*Cosa fare:* Riscrivi in forma più breve il paragrafo del brano sulla spesa pubblica che comincia con «Dal grafico si vede come», mantenendone i fatti principali.
### Estratto fornito ###
E possiamo aggiungere un altro pezzo di puzzle. Guardate questo grafico:

Dal grafico si vede come prima della pandemia l’Italia abbia mantenuto un livello di spesa pubblica fisso nel tempo, mentre gli altri Paesi europei, attraverso una gestione dei conti pubblici più oculata, abbiano diminuito l’incidenza di quest’ultima (tramite politiche di aumento della pressione fiscale o di stimolo del PIL).
Da dopo la pandemia la spesa pubblica italiana rimane significativamente più elevata di quella del 2011 di circa un 15% in più, mentre gli altri Stati sono riusciti a far scendere tale rapporto.
Quindi cosa dovremmo fare?
La prima cosa che verrebbe in mente da fare sarebbe aumentare le entrate, attraverso una maggiore tassazione.
Se però la spesa pubblica può essere aumentata senza troppi problemi, così non è per le tasse, per le quali gli operatori economici presentano un determinato livello di tolleranza.
A cosa serve il PNRR e perché è problematico per noi?
Il nocciolo della questione però è come spendiamo i soldi. La maggior parte della spesa pubblica è indirizzata verso la spesa corrente, che di per sé è improduttiva, mentre è bassa quella che genera crescita (cioè gli investimenti in conto capitale).
### Materiale fornito ###
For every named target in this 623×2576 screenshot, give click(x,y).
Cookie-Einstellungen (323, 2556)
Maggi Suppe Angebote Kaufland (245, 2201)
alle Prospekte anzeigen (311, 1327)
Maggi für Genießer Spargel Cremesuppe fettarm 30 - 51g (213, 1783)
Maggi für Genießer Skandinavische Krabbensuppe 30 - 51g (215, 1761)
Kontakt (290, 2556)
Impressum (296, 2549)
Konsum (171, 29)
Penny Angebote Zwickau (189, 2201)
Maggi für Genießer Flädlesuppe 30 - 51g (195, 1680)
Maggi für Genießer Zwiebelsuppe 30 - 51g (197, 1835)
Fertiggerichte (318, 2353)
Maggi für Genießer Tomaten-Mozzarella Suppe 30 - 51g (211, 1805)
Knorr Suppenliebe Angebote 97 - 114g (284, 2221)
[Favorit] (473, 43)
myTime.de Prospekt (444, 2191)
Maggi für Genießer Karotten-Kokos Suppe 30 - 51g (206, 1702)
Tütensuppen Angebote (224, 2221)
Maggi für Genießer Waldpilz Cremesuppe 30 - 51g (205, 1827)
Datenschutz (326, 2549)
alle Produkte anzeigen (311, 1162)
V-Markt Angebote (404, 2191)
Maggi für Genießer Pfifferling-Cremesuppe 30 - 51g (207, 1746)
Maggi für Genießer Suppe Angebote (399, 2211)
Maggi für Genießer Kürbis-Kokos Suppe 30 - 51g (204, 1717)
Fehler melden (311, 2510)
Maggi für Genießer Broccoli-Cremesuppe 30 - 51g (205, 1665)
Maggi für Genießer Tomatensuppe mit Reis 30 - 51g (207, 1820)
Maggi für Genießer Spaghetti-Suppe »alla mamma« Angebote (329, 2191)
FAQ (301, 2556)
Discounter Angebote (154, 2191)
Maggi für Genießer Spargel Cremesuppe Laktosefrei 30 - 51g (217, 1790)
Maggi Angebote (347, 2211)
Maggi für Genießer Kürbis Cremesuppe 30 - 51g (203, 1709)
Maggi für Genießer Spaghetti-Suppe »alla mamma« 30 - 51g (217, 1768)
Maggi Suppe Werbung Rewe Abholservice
###
*Soluzione proposta:* Prima della pandemia l'Italia ha tenuto la spesa pubblica a un livello costante. Gli altri Paesi europei, gestendo i conti in modo più oculato, ne hanno invece ridotto l'incidenza, aumentando la pressione fiscale o stimolando il PIL.